Collected data:
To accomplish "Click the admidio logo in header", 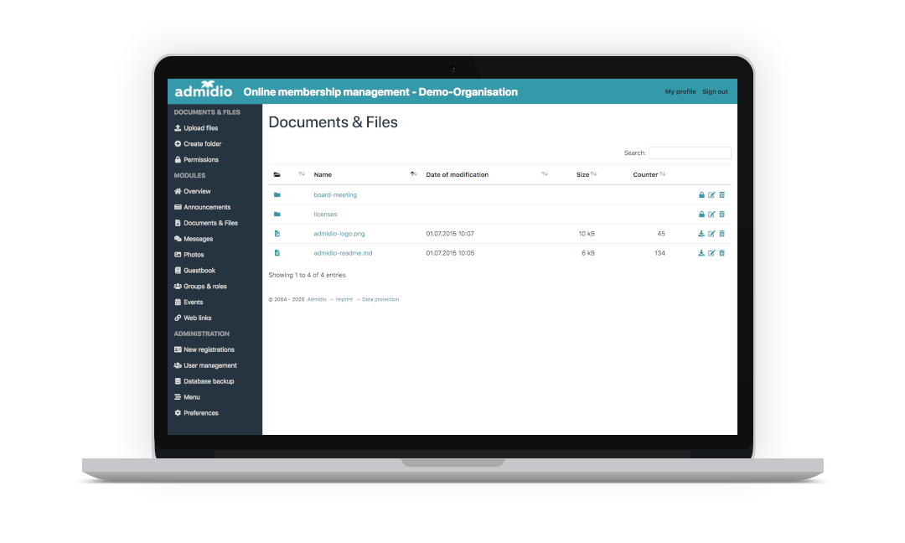I will [x=203, y=91].
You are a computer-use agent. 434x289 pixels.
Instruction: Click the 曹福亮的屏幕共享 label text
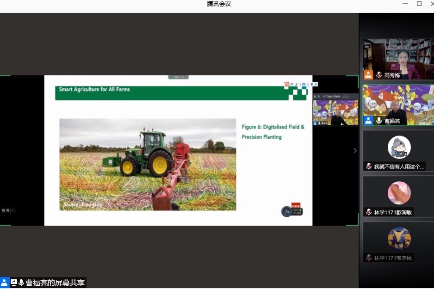click(x=55, y=283)
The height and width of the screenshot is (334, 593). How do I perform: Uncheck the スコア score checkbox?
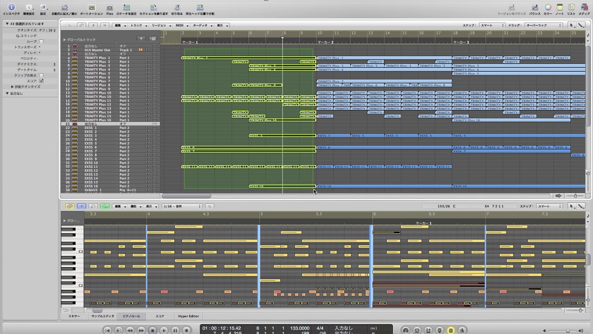point(41,81)
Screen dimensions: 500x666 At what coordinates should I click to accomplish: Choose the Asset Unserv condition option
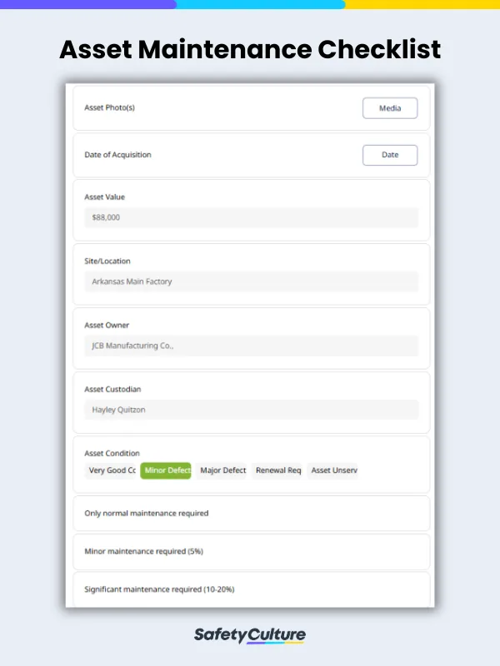point(333,471)
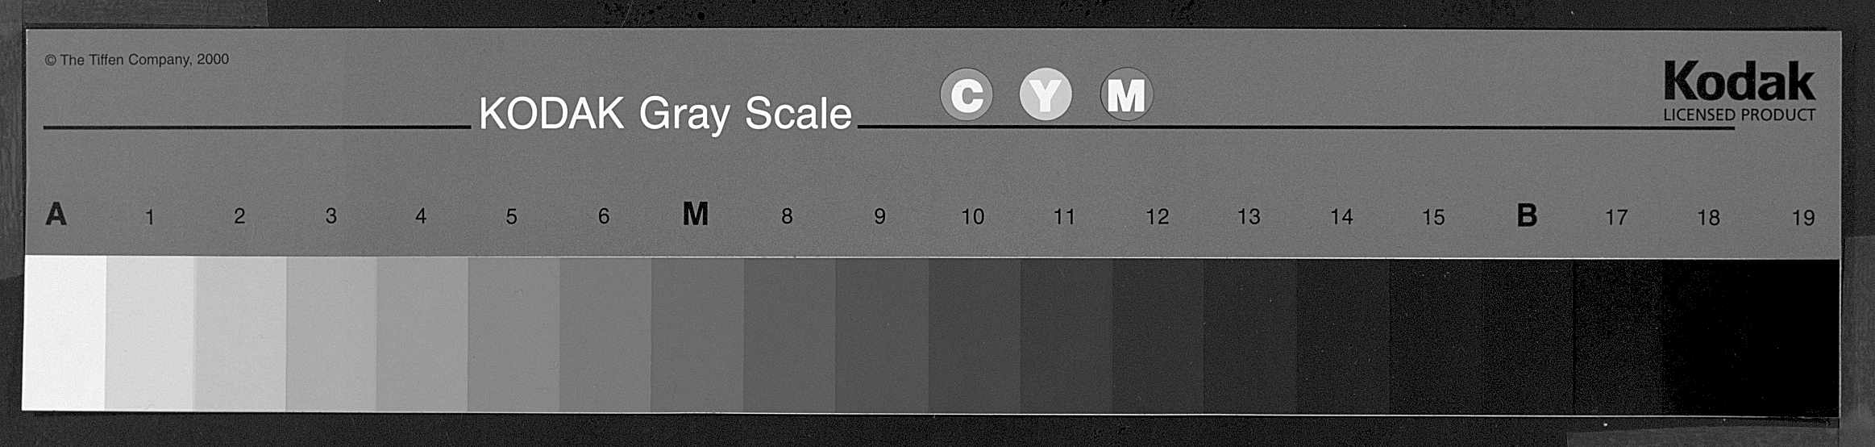Viewport: 1875px width, 447px height.
Task: Click the bold letter B label
Action: point(1526,215)
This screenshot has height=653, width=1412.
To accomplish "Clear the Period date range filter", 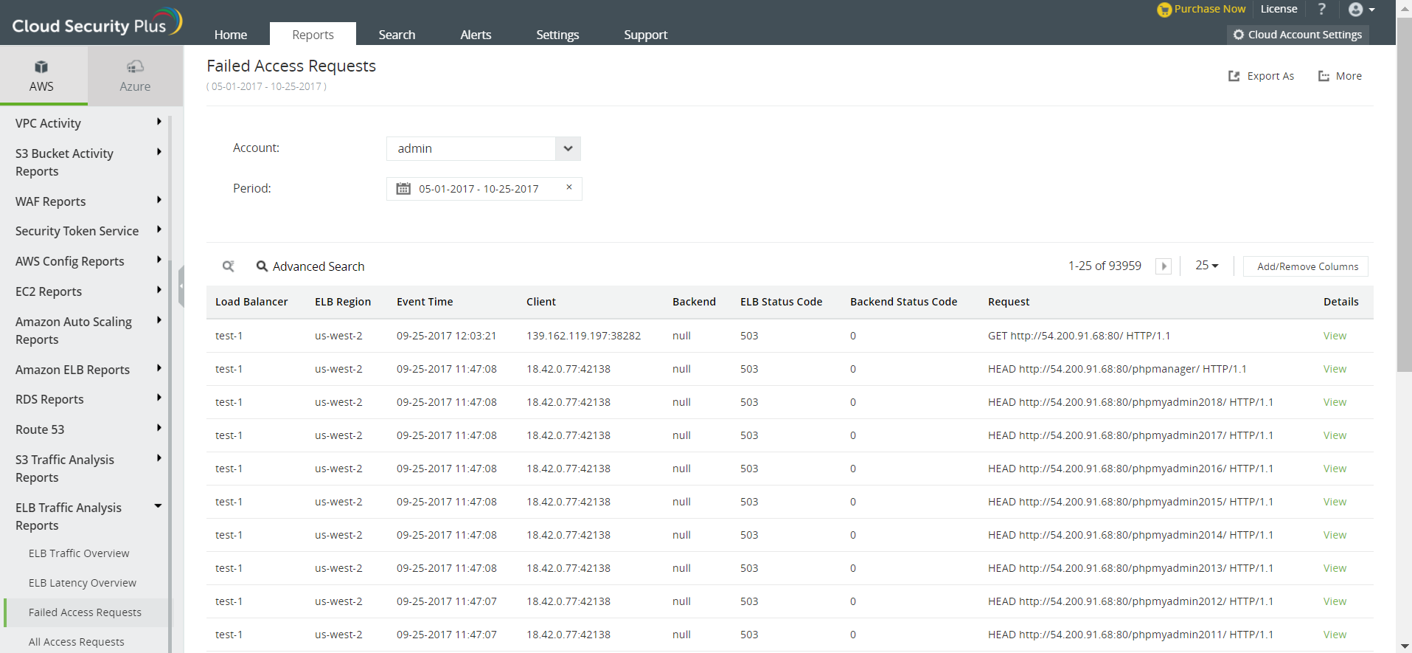I will point(568,187).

What to do:
Nothing but the lines above, starting at the line that contains "Instruction: Click the 曹福亮的屏幕共享 label text" and ending at the line that contains "This screenshot has height=653, width=1412.", should be given again, exactly and without the pictures.

Solution to this task:
Instruction: Click the 曹福亮的屏幕共享 label text
click(x=55, y=283)
The height and width of the screenshot is (334, 593). How do I perform: Uncheck the スコア score checkbox?
point(41,81)
Screen dimensions: 500x666 At what coordinates should I click to accomplish: Choose the Asset Unserv condition option
point(333,471)
Viewport: 1875px width, 447px height.
Task: Click the bold letter B label
Action: point(1526,215)
This screenshot has height=653, width=1412.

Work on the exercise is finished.